Much has been made of developer Jason Fane’s frustration with the pace of progress on his project, but not enough attention has been drawn to the “frustration” he has caused among the commissioners. Their complaints, which emerged in July, were perhaps most comprehensively described in a July 24 story by Eli Sherman of WPRI, Channel 12. He wrote:

A series of letters requested by Target 12 show the developer, Jason Fane, has repeatedly failed to meet deadlines and respond to a series of requests made by the I-195 Redevelopment District Commission.

“We are writing to express our disappointment at your organization’s failure to perform its obligations under our agreement,” wrote Robert Davis, I-195 Commission chairman, in a letter to Fane dated Tuesday.

The Fane Organization has apparently not corrected that behavior in the two months since the commissioners’ letters of complaint. Fane has “broken every rule and missed every deadline,” says a leading opponent, Sharon Steele, president of the Jewelry District Association. Maybe that overstates the case, but reporter Sherman’s story adds that the developer has had the benefit of several deadline extensions, including those for design drawings and a city tax stabilization agreement, and has sought to reduce fees and change other agreed arrangements. In response to one such attempt, commission chairman Robert Davis replied, “We have no interest in renegotiating the agreement.”

If Fane were confident he could raise funds for the project, and that it would succeed, why would he try to pinch so many pennies along the way? His attempts to move the goalposts expose his concerns about the project’s financial and market feasibility. Of course each twist and turn in the fight over the Fane tower further hikes costs for the developer and reduces returns for his investors, if he has any. He has just admitted the estimated cost of the tower has risen from $250 million to $300 million.

Sherman’s article further hints at the strained relations among the parties:

The commission declined to comment on whether the letters signaled the deal was at risk of falling through. Fane spokesperson Dante Bellini characterized the relationship as “collaborative,” and said the company “has enjoyed a good and productive relationship with the 195 Commission.”

“This is a large and complex deal and as such requires a great amount of due diligence by all parties,” he explained. “There have been, as you know, very formidable challenges.”

“The challenges Fane has encountered,” Sherman adds, “may only reinforce the narrative that Rhode Island is a bad place for business.” Wrong.

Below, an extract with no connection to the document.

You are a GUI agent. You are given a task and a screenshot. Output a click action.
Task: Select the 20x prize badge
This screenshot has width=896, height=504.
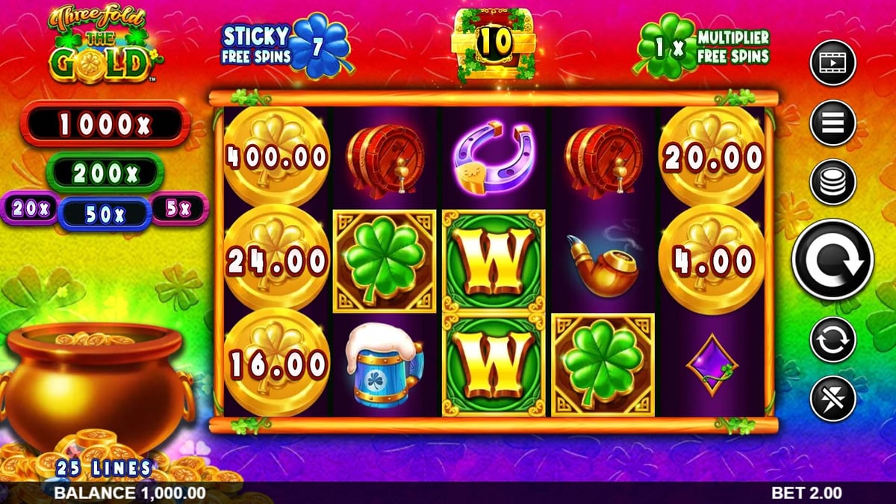point(30,208)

Fane faces challenges because he – not opponents or procedural delay – violated key aspects of the city’s zoning and comprehensive plan. He has destabilized the city’s development environment by bamboozling the city council into raising the height limit on Parcel 42 from 100 feet to 600 feet. Planners use zoning to stabilize the development environment, so that it will show no favoritism, which is what honest developers want. If the challenges Fane has brought upon himself end up killing off his project, Providence will have a chance to restabilize its development environment and help turn the state into a better place for business.

The fact that citizens, by fighting back, show they understand the danger that Fane’s manipulations pose to our business climate will be seen by future developers as a sign that there is a more level playing field in Providence.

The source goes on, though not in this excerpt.